A species’ life span is correlated with the length of time its young remain dependent on adults. The necessity for female longevity in the human reproductive cycle has determined the length of the human span. The longer a woman lives and the more slowly she ages, the more offspring she can produce and rear to adulthood. For men, on the other hand, reproductive capacity is mostly limited by their restricted access to women. Men are stronger, taller, faster, and less likely to be overweight than women—older men have 20 percent higher maximum oxygen capacity than older women do—but women, as a group, live longer than men. In the United States, newborn girls have a life expectancy of 7.7 more years than newborn boys. At 65, it’s 4.4 years’ difference in life expectancy; at 75, 2.9; at 85, 1.4. The more vulnerable males are eliminated from the aging population faster than females are. Who else but my dad would have survived the third rail?

In Latin America and the Caribbean, life expectancy for women is 72; for men, 65. In Europe, life expectancy for women is 76; for men, 67. In the Middle East, the figures are 71 and 67; in Africa, 52 and 50; in Asia, 66 and 63. Male life expectancy continues to exceed female life expectancy only in such countries as Bangladesh, India, and Pakistan, where female infanticide and bride-burning are common practices.

Women have more chronic nonfatal conditions (arthritis, osteoporosis, and autoimmune disorders), but men have more fatal conditions such as heart disease and cancer. At all ages, women detect odors better than men (when a friend asked many of her women friends what they remembered most when they thought of their mothers, nearly all of them associated Mom with a smell); the ability to identify odors declines earlier and more rapidly in men than in women. Epilepsy attacks males and females in approximately equal numbers, but the death rate from it is 30 percent higher in males. Females suffering from the same infectious diseases as males die at a much lower rate. Among women and men who smoke equally large numbers of cigarettes, women are more resistant than males to lung cancer and heart disease. Men’s higher metabolic rate, compared to that of women, reduces their longevity (according to his doctor, my father has the heart of a 70-year-old man). Women have a higher ratio of brain weight to body weight than men do; women’s higher brain weight to body weight increases their longevity. British geneticist Steve Jones believes that the male of the species—given his shorter life span, declining sperm counts, and the decrepit nature of the Y chromosome—may be doomed to oblivion in 10 million years. Jones’s theory isn’t widely held, but still, as Jack Nicholson has said, “They’re smarter than us, they’re stronger than us, and they don’t play fair.”
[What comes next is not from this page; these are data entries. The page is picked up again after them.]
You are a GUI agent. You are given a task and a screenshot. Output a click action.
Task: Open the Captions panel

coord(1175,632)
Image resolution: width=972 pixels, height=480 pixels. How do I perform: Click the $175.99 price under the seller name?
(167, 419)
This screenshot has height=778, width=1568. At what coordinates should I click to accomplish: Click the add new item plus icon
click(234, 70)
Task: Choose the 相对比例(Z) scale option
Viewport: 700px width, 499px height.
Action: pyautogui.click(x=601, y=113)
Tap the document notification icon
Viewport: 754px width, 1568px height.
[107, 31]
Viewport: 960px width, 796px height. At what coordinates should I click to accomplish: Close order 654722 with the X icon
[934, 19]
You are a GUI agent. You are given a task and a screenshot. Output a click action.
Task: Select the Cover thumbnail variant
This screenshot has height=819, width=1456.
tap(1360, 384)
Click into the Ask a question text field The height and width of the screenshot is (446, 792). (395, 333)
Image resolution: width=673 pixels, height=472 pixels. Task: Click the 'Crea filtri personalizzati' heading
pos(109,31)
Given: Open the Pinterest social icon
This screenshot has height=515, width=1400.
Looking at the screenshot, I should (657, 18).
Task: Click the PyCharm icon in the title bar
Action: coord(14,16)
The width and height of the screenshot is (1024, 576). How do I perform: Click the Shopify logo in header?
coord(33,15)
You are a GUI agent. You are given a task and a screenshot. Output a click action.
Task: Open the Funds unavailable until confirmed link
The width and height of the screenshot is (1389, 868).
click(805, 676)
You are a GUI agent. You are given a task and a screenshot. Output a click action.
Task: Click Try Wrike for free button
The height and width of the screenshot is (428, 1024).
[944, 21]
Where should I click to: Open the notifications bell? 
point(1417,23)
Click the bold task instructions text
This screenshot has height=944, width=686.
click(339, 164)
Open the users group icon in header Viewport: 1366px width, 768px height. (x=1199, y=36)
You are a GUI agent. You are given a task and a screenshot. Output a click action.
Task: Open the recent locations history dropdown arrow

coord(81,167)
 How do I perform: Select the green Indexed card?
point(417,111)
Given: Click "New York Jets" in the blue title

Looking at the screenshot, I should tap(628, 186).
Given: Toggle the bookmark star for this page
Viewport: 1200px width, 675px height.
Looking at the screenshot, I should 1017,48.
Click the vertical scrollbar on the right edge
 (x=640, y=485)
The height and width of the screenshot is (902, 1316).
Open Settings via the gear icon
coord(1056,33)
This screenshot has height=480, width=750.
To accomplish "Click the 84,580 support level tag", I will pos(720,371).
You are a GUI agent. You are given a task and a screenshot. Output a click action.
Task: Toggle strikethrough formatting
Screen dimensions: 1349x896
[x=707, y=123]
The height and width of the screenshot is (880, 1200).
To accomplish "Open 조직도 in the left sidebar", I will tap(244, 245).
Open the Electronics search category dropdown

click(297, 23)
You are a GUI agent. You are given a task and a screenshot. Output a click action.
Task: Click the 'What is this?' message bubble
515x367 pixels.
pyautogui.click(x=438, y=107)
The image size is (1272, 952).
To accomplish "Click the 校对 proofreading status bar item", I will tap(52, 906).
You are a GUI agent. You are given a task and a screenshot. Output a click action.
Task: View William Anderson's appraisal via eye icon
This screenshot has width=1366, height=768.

Women have lived longer than men since at least the 1500s. Between 1751 and 1790, in Sweden, the average life expectancy at birth was 36 for women and 33 for men. However, only in the last 100 years has it become clear that women’s life expectancy exceeds that of men; until then, so many women died in childbirth that their life expectancy, as a group, was nearly the same as that of men. In West Africa, more women still die in pregnancy than from all violent causes. In the developing world, the lifetime risk of dying from pregnancy is 1 in 32; in the developed world, the risk is 1 in 7,000. Every year, more than half a million women die during pregnancy or childbirth; 10 million suffer injuries, infection, or disability. Since 1900, life expectancy for women worldwide has increased 71 percent (compared to 66 percent for men), but mortality from lung cancer has tripled in women in the past two decades. Because more women now smoke, drink, and work outside the home, there’s been a striking deceleration in the extension of female life expectancy. In America, life expectancy for women is now 80 years, for men it’s 75 years, and the gap is steadily closing. As women behave more like men, they live less long.